[PROBLEM DESCRIPTION]: Each line of the data below from the one holding "You are a computer-use" to the one holding "Instruction: Select the", inclusive, is to be reproduced exactly; no other line belongs in the answer.

[DATA RECORDS]:
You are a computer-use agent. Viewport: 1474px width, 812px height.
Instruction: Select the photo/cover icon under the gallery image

* * *

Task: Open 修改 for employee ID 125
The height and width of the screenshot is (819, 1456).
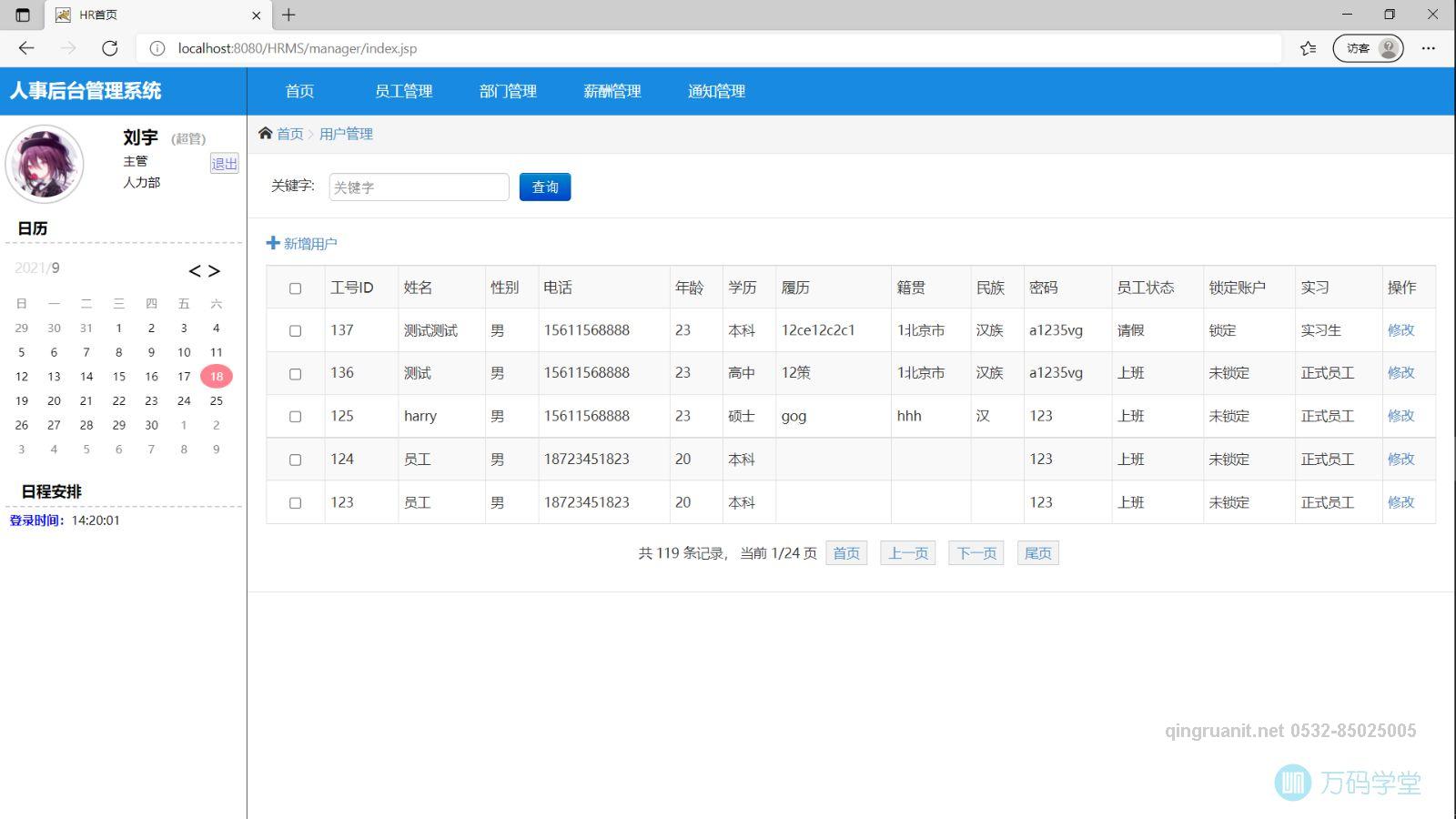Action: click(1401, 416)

...

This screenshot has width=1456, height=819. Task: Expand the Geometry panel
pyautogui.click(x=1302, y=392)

[RESULT]:
You are a computer-use agent. Viewport: 1474px width, 812px height.
Instruction: Select the photo/cover icon under the gallery image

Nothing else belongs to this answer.